Il fallait oser. Au moment où les séries ont envahi tous les écrans, alors qu’elles deviennent de plus en plus énormes et complexes, repartir d’une feuille blanche et inventer un concept novateur aussi minimaliste que percutant. Unité de lieu : une voiture, ou plutôt un « véhicule de tourisme avec chauffeur » qui circule dans Paris et sa banlieue. Unité de temps : la nuit à notre époque. Un personnage central : la chauffeuse, Nora (Golshifteh Farahani), une femme en perdition. Un ennemi : un mystérieux employeur (Gringe). Ainsi pendant cinq épisodes, le spectateur va suivre le parcours de Nora au gré de ses courses. Au début de la série, elle remplace au pied levé son frère, lui aussi chauffeur de VTC, après qu’il a eu un accident. Dès lors, elle est employée par un nouveau boss via une appli cryptée. Première surprise : elle ne transporte plus des passagers mais des sacs dont elle ne doit pas regarder le contenu, elle est très bien payée et en cash. C’est avec ce scénario ultra-contemporain et mystérieux que VTC hameçonne le public.

Nora, sublime héroïne accro aux amphétamines

Dès lors, on peut suivre les aventures de Nora épisode par épisode ou regarder l’ensemble d’un seul tenant sous forme de long-métrage. C’est le dernier moment de maîtrise du spectateur qui, quel que soit son choix, va se retrouver littéralement promené par les concepteurs de la série. D’une part, le personnage de Nora, aussi belle que désespérée, est particulièrement attachant. Accro aux amphétamines, elle vit dans sa voiture en attendant de réunir l’argent nécessaire pour louer un appartement et obtenir la garde partagée de sa fille. Le contexte social de la France de 2021 n’est donc pas du tout oublié. D’autre part, VTC est également une plongée dans un univers underground rarement vu sur les écrans. Un monde de parkings souterrains, de trafics illicites, de clients effrayés et effrayants, d’employeurs invisibles et d’hommes de main menaçants. Avec, pour relais avec cet inframonde, le smartphone de Nora sur lequel lui sont transmis les ordres auxquels elle doit immédiatement répondre. La violence est donc tout autant physique que psychique et technologique. Pour l’incarner, on retrouve au sommet de cette chaîne alimentaire, Gringe, le créateur surdoué de l’appli et du réseau, aussi dictatorial qu’invisible.

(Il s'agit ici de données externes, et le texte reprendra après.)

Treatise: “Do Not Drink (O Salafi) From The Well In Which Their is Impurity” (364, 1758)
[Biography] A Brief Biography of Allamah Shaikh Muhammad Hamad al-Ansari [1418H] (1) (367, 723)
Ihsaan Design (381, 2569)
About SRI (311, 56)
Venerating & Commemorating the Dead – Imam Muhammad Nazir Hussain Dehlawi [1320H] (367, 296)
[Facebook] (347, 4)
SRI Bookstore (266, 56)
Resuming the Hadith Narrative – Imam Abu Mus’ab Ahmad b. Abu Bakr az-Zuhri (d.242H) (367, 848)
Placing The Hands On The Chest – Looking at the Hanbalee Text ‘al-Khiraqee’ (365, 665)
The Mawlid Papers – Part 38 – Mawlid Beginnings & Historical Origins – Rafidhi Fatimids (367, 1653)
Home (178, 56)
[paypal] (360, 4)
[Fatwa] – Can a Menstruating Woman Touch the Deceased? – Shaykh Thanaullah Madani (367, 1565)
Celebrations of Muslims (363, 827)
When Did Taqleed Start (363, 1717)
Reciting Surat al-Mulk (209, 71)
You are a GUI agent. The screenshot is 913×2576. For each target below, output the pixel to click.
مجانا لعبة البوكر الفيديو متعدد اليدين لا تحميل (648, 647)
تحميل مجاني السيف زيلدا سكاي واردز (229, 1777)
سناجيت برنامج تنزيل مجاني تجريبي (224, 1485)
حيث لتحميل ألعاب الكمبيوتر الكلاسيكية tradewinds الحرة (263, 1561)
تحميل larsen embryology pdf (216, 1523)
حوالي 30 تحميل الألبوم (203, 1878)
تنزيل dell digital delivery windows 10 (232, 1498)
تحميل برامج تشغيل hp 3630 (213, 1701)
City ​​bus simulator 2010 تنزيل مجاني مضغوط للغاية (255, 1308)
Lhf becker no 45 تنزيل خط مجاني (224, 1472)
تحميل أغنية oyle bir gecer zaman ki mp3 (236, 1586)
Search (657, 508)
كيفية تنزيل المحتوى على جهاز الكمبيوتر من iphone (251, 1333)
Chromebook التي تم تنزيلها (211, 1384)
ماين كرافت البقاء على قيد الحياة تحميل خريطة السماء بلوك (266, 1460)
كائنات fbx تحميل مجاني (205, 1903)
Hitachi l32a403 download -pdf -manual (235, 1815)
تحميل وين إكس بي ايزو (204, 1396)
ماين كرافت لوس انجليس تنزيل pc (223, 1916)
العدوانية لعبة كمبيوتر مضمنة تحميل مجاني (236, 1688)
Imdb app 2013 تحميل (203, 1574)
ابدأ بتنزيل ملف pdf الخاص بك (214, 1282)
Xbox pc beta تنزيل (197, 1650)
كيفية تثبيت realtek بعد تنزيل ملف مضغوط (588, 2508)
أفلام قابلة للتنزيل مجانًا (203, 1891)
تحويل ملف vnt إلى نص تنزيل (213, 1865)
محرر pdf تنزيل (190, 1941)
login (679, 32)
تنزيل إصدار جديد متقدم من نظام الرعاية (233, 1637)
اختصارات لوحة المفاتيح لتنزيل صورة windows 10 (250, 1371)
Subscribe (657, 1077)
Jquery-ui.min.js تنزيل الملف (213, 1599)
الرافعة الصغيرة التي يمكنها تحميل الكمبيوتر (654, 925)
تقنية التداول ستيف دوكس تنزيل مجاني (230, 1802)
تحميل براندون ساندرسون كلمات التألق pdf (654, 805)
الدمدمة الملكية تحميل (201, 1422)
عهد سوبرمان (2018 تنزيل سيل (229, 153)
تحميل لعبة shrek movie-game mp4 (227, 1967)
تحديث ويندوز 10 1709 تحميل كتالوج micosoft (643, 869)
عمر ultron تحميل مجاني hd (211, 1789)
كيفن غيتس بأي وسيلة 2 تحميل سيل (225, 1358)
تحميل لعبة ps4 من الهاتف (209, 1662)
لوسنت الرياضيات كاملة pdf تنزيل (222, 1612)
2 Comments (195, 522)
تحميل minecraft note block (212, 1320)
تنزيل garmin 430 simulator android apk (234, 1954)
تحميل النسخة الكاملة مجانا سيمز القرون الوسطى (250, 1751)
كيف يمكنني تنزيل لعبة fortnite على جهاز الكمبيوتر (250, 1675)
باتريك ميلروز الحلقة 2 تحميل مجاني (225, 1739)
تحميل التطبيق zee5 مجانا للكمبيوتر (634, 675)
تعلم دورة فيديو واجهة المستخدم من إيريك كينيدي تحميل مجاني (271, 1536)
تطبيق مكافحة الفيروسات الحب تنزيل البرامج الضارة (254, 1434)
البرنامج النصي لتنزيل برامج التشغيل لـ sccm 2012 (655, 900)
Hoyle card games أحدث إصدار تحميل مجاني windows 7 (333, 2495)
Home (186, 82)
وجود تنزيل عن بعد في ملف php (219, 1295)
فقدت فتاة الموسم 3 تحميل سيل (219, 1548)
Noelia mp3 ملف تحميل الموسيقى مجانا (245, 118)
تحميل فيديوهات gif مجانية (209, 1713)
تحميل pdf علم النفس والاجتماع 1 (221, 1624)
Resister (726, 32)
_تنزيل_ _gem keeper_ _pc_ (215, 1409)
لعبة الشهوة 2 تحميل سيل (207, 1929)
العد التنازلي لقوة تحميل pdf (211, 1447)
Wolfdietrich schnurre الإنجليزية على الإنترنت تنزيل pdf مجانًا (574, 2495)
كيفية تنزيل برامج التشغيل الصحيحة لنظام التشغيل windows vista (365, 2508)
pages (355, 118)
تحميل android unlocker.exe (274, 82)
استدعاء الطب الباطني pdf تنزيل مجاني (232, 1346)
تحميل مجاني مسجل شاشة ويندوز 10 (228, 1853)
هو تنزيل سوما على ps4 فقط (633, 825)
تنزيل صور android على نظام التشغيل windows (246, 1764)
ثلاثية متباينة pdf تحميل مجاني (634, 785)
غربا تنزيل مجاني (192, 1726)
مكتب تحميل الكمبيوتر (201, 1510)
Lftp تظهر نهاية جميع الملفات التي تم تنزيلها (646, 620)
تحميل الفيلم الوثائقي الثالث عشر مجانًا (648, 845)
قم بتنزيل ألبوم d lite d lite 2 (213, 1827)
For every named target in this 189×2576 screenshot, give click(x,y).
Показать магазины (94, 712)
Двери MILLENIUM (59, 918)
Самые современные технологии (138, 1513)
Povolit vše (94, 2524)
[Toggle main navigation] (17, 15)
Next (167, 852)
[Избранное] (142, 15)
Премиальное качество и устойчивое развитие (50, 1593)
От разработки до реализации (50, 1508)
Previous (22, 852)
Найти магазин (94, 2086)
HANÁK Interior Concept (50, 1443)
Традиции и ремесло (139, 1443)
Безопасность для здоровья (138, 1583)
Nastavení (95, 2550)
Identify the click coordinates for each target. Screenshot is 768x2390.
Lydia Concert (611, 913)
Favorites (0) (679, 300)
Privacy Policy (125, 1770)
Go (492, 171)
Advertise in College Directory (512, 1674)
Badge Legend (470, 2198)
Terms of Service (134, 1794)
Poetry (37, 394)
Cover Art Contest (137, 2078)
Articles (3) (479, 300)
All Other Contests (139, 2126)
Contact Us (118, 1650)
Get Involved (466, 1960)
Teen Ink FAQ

Un récit aussi fort que les séries US

Avec une forme aussi léchée – on a rarement vu Paris et sa banlieue aussi bien filmés de nuit -, VTC réussit l’exploit de rivaliser avec les séries anglo-saxonnes. On pense à DEVS d’Alex Garland (2020), la série de HBO sur une jeune femme enquêtant sur la compagnie technologique qui l'emploie, qu'elle soupçonne d'être à l'origine du suicide de son petit-ami. On pense également à THE NIGHT OF de Richard Price et Steve Zaillian (2016), autre série HBO racontant les mésaventures d’un jeune homme ayant emprunté le taxi de son père et mêlé à un meurtre. Ou encore à LOCKE, le film de Steven Knight (2013) dans lequel Tom Hardy passe toute la durée du film enfermé dans sa voiture à communiquer au téléphone. En d’autres termes, on assiste en direct à un double événement : d’un côté, les tribulations de Nora pour survivre dans un monde cynique et ultraconnecté et de l’autre, à l’avènement d’un format, d’un ton scénaristique et visuel encore jamais vus en France. La preuve ? On n’a jamais regardé notre propre smartphone pendant les cinq épisodes.

VTC, à partir du 1er novembre sur CANAL+.